■ **Exercise brief**
Retype the part of the material that runs from the line containing "The image size" through the end of the material, both ends included, and leave the pictures out.

****************

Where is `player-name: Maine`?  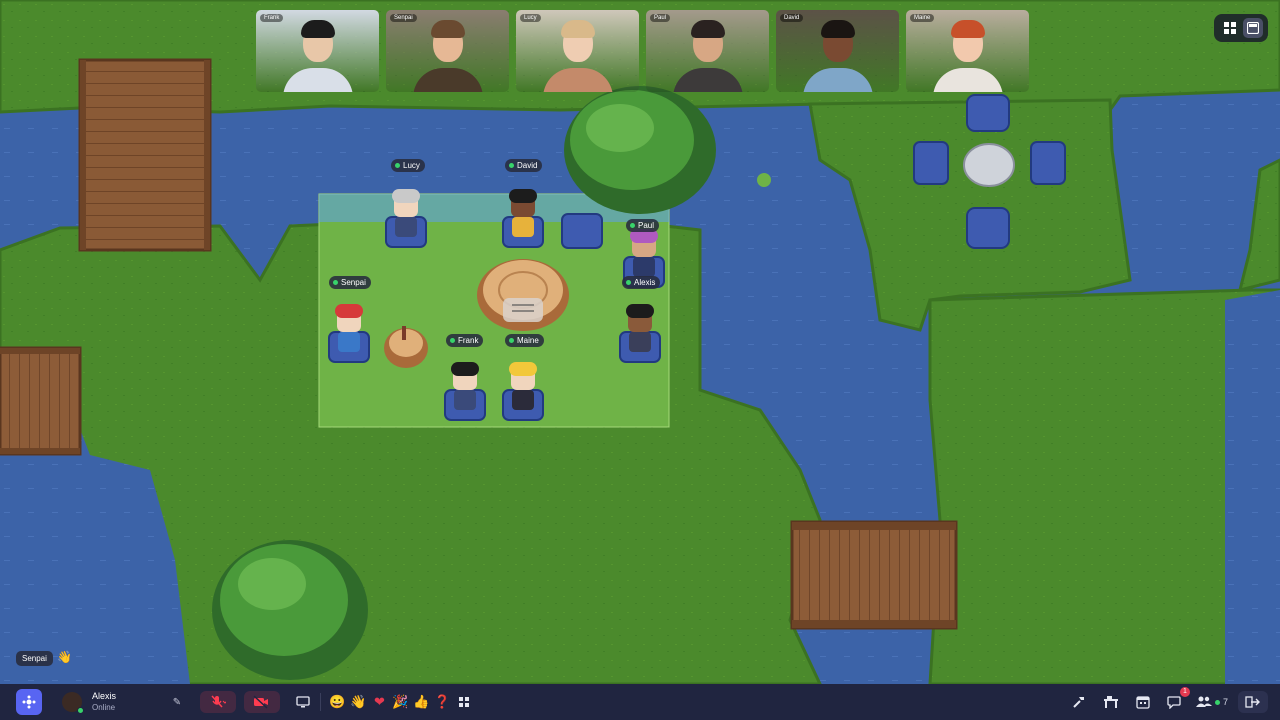
player-name: Maine is located at coordinates (528, 340).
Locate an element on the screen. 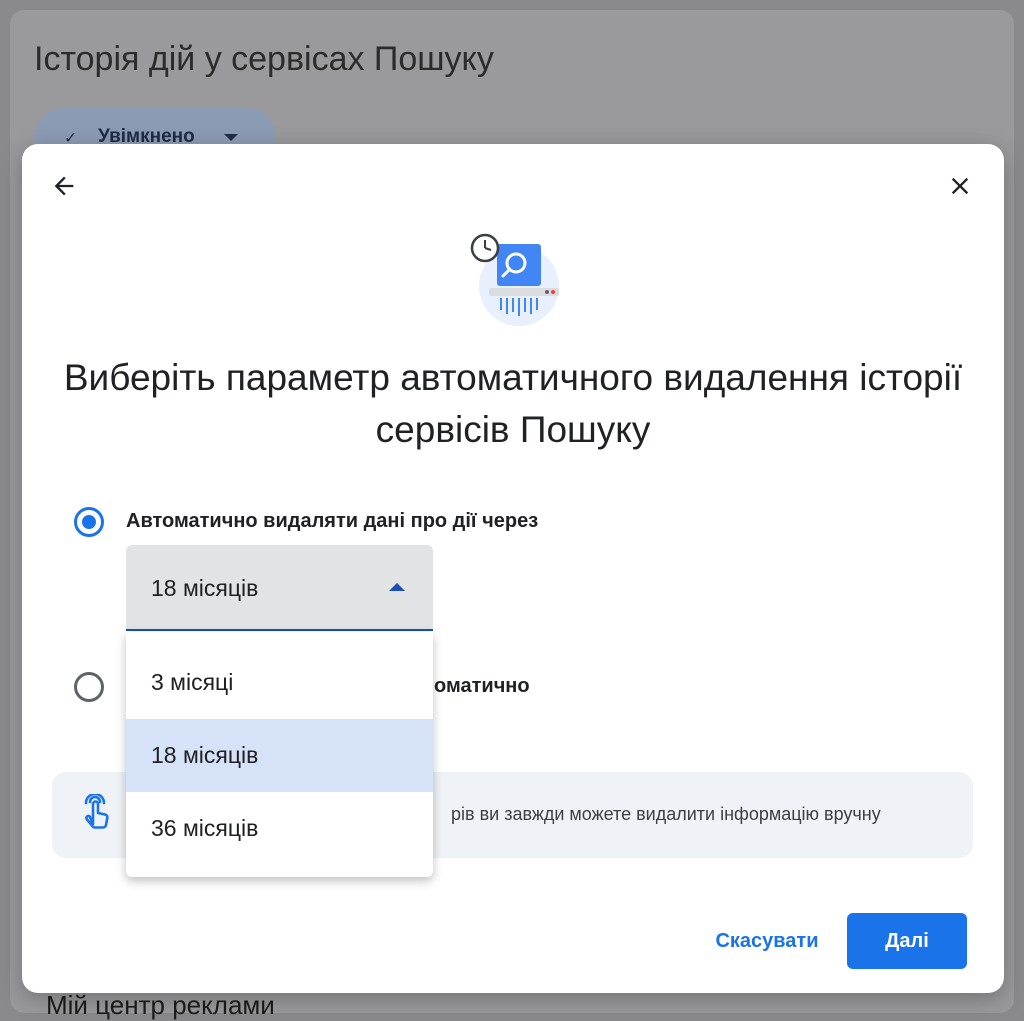  close-icon is located at coordinates (960, 186).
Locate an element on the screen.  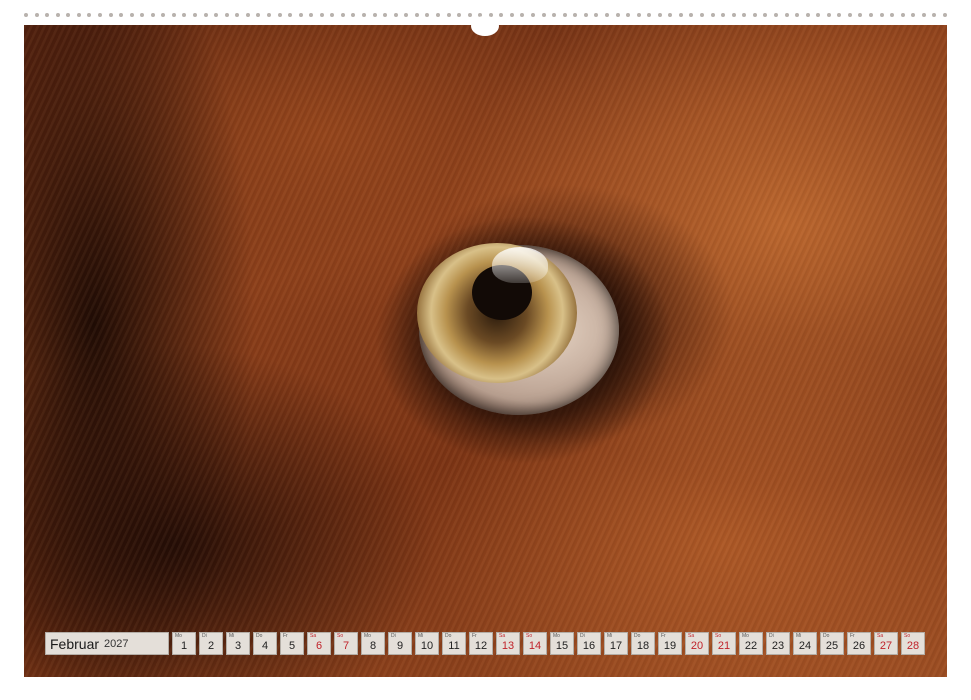
day-cell: Mo 15 is located at coordinates (562, 644).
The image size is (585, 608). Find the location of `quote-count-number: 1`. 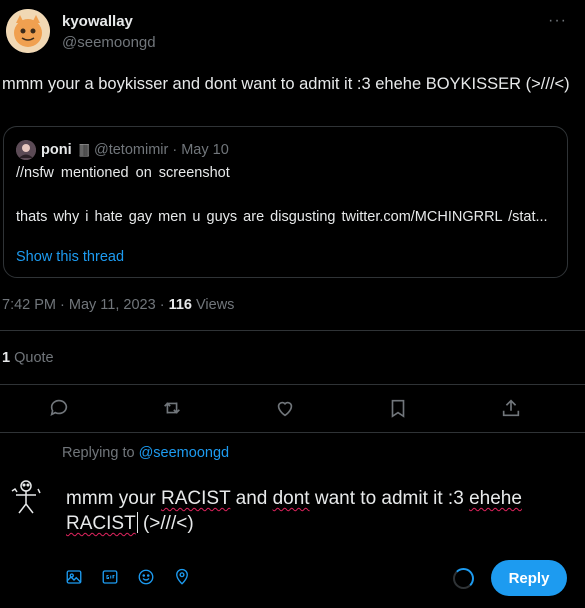

quote-count-number: 1 is located at coordinates (6, 358).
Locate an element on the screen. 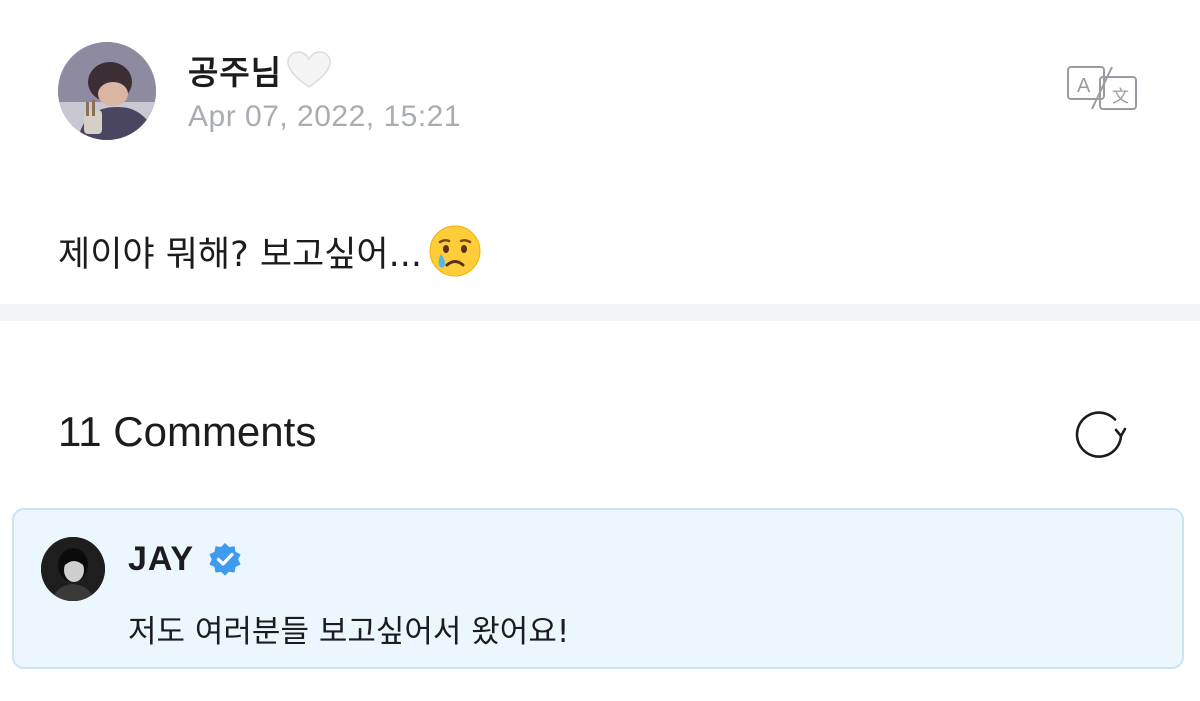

****************

■ **Solution to the exercise**
The image size is (585, 608). Find the location of `quote-count-number: 1`. 

quote-count-number: 1 is located at coordinates (6, 358).
Locate an element on the screen. 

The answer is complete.